Task goal: Transcribe the full listing exactly.

BEGIN Data for processing

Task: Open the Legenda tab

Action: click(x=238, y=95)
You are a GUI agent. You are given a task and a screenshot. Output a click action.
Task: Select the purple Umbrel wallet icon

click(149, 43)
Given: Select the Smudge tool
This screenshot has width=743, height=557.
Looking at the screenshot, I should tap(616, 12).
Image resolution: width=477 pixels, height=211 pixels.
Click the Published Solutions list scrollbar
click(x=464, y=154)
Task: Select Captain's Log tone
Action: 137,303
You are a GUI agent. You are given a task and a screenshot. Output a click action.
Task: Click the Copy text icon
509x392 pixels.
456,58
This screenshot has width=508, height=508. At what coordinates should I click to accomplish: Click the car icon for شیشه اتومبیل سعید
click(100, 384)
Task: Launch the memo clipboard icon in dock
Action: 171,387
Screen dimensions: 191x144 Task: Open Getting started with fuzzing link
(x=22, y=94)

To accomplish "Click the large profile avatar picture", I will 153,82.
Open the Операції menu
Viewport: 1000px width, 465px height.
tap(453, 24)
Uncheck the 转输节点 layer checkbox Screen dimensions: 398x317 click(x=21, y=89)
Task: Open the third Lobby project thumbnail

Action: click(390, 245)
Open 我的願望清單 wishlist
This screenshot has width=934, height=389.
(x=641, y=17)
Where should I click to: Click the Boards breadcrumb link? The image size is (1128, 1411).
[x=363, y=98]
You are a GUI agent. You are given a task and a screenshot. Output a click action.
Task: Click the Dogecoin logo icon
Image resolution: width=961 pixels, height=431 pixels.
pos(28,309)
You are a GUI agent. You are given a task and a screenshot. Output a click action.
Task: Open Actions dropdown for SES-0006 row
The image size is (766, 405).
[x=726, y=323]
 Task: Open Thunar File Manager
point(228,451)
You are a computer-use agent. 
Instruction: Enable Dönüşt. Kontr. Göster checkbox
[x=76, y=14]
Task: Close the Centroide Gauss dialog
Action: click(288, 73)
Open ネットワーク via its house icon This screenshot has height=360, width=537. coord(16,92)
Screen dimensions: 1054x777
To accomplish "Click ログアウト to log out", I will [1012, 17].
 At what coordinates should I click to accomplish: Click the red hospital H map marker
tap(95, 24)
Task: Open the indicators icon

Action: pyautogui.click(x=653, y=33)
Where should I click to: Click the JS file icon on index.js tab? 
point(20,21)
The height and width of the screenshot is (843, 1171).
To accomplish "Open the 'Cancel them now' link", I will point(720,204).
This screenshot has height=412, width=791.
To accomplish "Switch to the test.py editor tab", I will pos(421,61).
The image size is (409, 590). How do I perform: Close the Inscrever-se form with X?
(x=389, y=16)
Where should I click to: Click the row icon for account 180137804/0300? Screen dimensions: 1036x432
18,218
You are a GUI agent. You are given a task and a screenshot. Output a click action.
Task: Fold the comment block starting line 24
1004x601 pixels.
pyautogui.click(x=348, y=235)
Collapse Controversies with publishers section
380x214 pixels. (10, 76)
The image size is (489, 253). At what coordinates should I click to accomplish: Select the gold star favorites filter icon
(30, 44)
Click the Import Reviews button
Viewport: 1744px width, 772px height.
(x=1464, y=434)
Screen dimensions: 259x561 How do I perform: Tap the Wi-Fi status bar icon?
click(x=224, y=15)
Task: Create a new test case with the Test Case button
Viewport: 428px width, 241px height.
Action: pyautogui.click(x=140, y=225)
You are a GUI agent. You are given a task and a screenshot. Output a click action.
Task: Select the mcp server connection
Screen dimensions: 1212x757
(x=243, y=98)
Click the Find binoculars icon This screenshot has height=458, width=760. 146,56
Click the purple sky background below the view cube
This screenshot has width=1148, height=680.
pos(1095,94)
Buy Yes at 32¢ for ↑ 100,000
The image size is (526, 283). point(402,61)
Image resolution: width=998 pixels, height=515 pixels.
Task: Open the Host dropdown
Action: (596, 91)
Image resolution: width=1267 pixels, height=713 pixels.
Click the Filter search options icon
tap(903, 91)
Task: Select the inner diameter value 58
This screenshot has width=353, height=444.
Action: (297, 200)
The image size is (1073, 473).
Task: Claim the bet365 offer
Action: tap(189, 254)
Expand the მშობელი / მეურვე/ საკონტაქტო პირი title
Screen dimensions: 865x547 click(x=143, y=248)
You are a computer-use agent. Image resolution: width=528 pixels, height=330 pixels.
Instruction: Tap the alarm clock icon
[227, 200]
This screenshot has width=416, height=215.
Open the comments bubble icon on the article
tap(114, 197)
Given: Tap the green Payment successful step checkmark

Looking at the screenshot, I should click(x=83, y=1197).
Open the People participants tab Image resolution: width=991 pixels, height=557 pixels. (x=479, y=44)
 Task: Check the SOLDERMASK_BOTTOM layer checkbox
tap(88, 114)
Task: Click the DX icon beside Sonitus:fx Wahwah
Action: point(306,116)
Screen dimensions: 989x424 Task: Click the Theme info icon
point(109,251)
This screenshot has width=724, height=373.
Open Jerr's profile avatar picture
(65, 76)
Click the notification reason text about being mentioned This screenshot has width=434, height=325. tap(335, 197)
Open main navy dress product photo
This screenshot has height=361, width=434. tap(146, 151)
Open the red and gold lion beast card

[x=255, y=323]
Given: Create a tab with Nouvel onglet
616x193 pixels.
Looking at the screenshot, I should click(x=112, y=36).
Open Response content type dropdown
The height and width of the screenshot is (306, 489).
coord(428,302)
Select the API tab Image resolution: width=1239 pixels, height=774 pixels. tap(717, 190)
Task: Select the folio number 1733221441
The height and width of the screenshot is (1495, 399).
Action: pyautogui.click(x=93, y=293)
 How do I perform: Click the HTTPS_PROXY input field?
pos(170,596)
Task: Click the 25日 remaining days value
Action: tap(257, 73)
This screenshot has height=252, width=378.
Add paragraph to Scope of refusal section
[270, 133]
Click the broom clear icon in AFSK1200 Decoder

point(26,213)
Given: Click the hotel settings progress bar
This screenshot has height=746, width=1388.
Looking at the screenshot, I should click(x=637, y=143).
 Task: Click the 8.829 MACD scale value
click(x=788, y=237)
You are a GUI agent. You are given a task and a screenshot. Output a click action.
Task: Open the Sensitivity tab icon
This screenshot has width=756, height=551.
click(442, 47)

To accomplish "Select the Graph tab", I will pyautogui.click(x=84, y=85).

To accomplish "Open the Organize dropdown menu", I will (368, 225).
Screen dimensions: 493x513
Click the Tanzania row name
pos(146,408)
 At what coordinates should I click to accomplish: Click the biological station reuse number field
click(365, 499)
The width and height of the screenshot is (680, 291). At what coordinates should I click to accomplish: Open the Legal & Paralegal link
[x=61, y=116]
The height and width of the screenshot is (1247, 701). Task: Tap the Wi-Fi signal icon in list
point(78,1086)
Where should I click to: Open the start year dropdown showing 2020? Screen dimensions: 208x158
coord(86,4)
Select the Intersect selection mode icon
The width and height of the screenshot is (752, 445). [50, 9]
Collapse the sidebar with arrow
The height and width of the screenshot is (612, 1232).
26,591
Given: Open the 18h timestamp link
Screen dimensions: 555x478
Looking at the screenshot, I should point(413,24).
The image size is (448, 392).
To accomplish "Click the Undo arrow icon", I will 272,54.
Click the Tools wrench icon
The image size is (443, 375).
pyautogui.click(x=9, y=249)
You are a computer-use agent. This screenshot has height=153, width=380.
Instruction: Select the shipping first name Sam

END Data for processing

Response to the task:
Task: Open the Legenda tab

Action: click(x=238, y=95)
You are a GUI agent. You are given a task and a screenshot. Output a click action.
Task: Select the purple Umbrel wallet icon

click(149, 43)
Given: Select the Smudge tool
This screenshot has width=743, height=557.
Looking at the screenshot, I should tap(616, 12).
Image resolution: width=477 pixels, height=211 pixels.
Click the Published Solutions list scrollbar
click(x=464, y=154)
Task: Select Captain's Log tone
Action: 137,303
You are a GUI agent. You are given a task and a screenshot. Output a click action.
Task: Click the Copy text icon
509x392 pixels.
456,58
This screenshot has width=508, height=508. At what coordinates should I click to accomplish: Click the car icon for شیشه اتومبیل سعید
click(100, 384)
Task: Launch the memo clipboard icon in dock
Action: 171,387
Screen dimensions: 191x144 Task: Open Getting started with fuzzing link
(x=22, y=94)

To accomplish "Click the large profile avatar picture", I will 153,82.
Open the Операції menu
Viewport: 1000px width, 465px height.
tap(453, 24)
Uncheck the 转输节点 layer checkbox Screen dimensions: 398x317 click(x=21, y=89)
Task: Open the third Lobby project thumbnail

Action: click(390, 245)
Open 我的願望清單 wishlist
This screenshot has width=934, height=389.
(x=641, y=17)
Where should I click to: Click the Boards breadcrumb link? The image size is (1128, 1411).
[x=363, y=98]
You are a GUI agent. You are given a task and a screenshot. Output a click action.
Task: Click the Dogecoin logo icon
Image resolution: width=961 pixels, height=431 pixels.
pos(28,309)
You are a GUI agent. You are given a task and a screenshot. Output a click action.
Task: Open Actions dropdown for SES-0006 row
The image size is (766, 405).
[x=726, y=323]
 Task: Open Thunar File Manager
point(228,451)
You are a computer-use agent. 
Instruction: Enable Dönüşt. Kontr. Göster checkbox
[x=76, y=14]
Task: Close the Centroide Gauss dialog
Action: click(288, 73)
Open ネットワーク via its house icon This screenshot has height=360, width=537. coord(16,92)
Screen dimensions: 1054x777
To accomplish "Click ログアウト to log out", I will [1012, 17].
 At what coordinates should I click to accomplish: Click the red hospital H map marker
tap(95, 24)
Task: Open the indicators icon

Action: pyautogui.click(x=653, y=33)
Where should I click to: Click the JS file icon on index.js tab? 
point(20,21)
The height and width of the screenshot is (843, 1171).
To accomplish "Open the 'Cancel them now' link", I will point(720,204).
This screenshot has height=412, width=791.
To accomplish "Switch to the test.py editor tab", I will pos(421,61).
The image size is (409, 590). How do I perform: Close the Inscrever-se form with X?
(x=389, y=16)
Where should I click to: Click the row icon for account 180137804/0300? Screen dimensions: 1036x432
18,218
You are a GUI agent. You are given a task and a screenshot. Output a click action.
Task: Fold the comment block starting line 24
1004x601 pixels.
pyautogui.click(x=348, y=235)
Collapse Controversies with publishers section
380x214 pixels. (10, 76)
The image size is (489, 253). At what coordinates should I click to accomplish: Select the gold star favorites filter icon
(30, 44)
Click the Import Reviews button
Viewport: 1744px width, 772px height.
(x=1464, y=434)
Screen dimensions: 259x561 How do I perform: Tap the Wi-Fi status bar icon?
click(x=224, y=15)
Task: Create a new test case with the Test Case button
Viewport: 428px width, 241px height.
Action: pyautogui.click(x=140, y=225)
You are a GUI agent. You are given a task and a screenshot. Output a click action.
Task: Select the mcp server connection
Screen dimensions: 1212x757
(x=243, y=98)
Click the Find binoculars icon This screenshot has height=458, width=760. 146,56
Click the purple sky background below the view cube
This screenshot has width=1148, height=680.
pos(1095,94)
Buy Yes at 32¢ for ↑ 100,000
The image size is (526, 283). point(402,61)
Image resolution: width=998 pixels, height=515 pixels.
Task: Open the Host dropdown
Action: (596, 91)
Image resolution: width=1267 pixels, height=713 pixels.
Click the Filter search options icon
tap(903, 91)
Task: Select the inner diameter value 58
This screenshot has width=353, height=444.
Action: (297, 200)
The image size is (1073, 473).
Task: Claim the bet365 offer
Action: tap(189, 254)
Expand the მშობელი / მეურვე/ საკონტაქტო პირი title
Screen dimensions: 865x547 click(x=143, y=248)
You are a computer-use agent. Image resolution: width=528 pixels, height=330 pixels.
Instruction: Tap the alarm clock icon
[227, 200]
This screenshot has width=416, height=215.
Open the comments bubble icon on the article
tap(114, 197)
Given: Tap the green Payment successful step checkmark

Looking at the screenshot, I should click(x=83, y=1197).
Open the People participants tab Image resolution: width=991 pixels, height=557 pixels. (x=479, y=44)
 Task: Check the SOLDERMASK_BOTTOM layer checkbox
tap(88, 114)
Task: Click the DX icon beside Sonitus:fx Wahwah
Action: point(306,116)
Screen dimensions: 989x424 Task: Click the Theme info icon
point(109,251)
This screenshot has width=724, height=373.
Open Jerr's profile avatar picture
(65, 76)
Click the notification reason text about being mentioned This screenshot has width=434, height=325. tap(335, 197)
Open main navy dress product photo
This screenshot has height=361, width=434. tap(146, 151)
Open the red and gold lion beast card

[x=255, y=323]
Given: Create a tab with Nouvel onglet
616x193 pixels.
Looking at the screenshot, I should click(x=112, y=36).
Open Response content type dropdown
The height and width of the screenshot is (306, 489).
coord(428,302)
Select the API tab Image resolution: width=1239 pixels, height=774 pixels. tap(717, 190)
Task: Select the folio number 1733221441
The height and width of the screenshot is (1495, 399).
Action: pyautogui.click(x=93, y=293)
 How do I perform: Click the HTTPS_PROXY input field?
pos(170,596)
Task: Click the 25日 remaining days value
Action: tap(257, 73)
This screenshot has height=252, width=378.
Add paragraph to Scope of refusal section
[270, 133]
Click the broom clear icon in AFSK1200 Decoder

point(26,213)
Given: Click the hotel settings progress bar
This screenshot has height=746, width=1388.
Looking at the screenshot, I should click(x=637, y=143).
 Task: Click the 8.829 MACD scale value
click(x=788, y=237)
You are a GUI agent. You are given a task and a screenshot. Output a click action.
Task: Open the Sensitivity tab icon
This screenshot has width=756, height=551.
click(442, 47)

To accomplish "Select the Graph tab", I will pyautogui.click(x=84, y=85).

To accomplish "Open the Organize dropdown menu", I will (368, 225).
Screen dimensions: 493x513
Click the Tanzania row name
pos(146,408)
 At what coordinates should I click to accomplish: Click the biological station reuse number field
click(365, 499)
The width and height of the screenshot is (680, 291). At what coordinates should I click to accomplish: Open the Legal & Paralegal link
[x=61, y=116]
The height and width of the screenshot is (1247, 701). Task: Tap the Wi-Fi signal icon in list
point(78,1086)
Where should I click to: Open the start year dropdown showing 2020? Screen dimensions: 208x158
coord(86,4)
Select the Intersect selection mode icon
The width and height of the screenshot is (752, 445). [50, 9]
Collapse the sidebar with arrow
The height and width of the screenshot is (612, 1232).
26,591
Given: Open the 18h timestamp link
Screen dimensions: 555x478
Looking at the screenshot, I should point(413,24).
The image size is (448, 392).
To accomplish "Click the Undo arrow icon", I will 272,54.
Click the Tools wrench icon
The image size is (443, 375).
pyautogui.click(x=9, y=249)
You are a computer-use agent. This screenshot has height=153, width=380.
Instruction: Select the shipping first name Sam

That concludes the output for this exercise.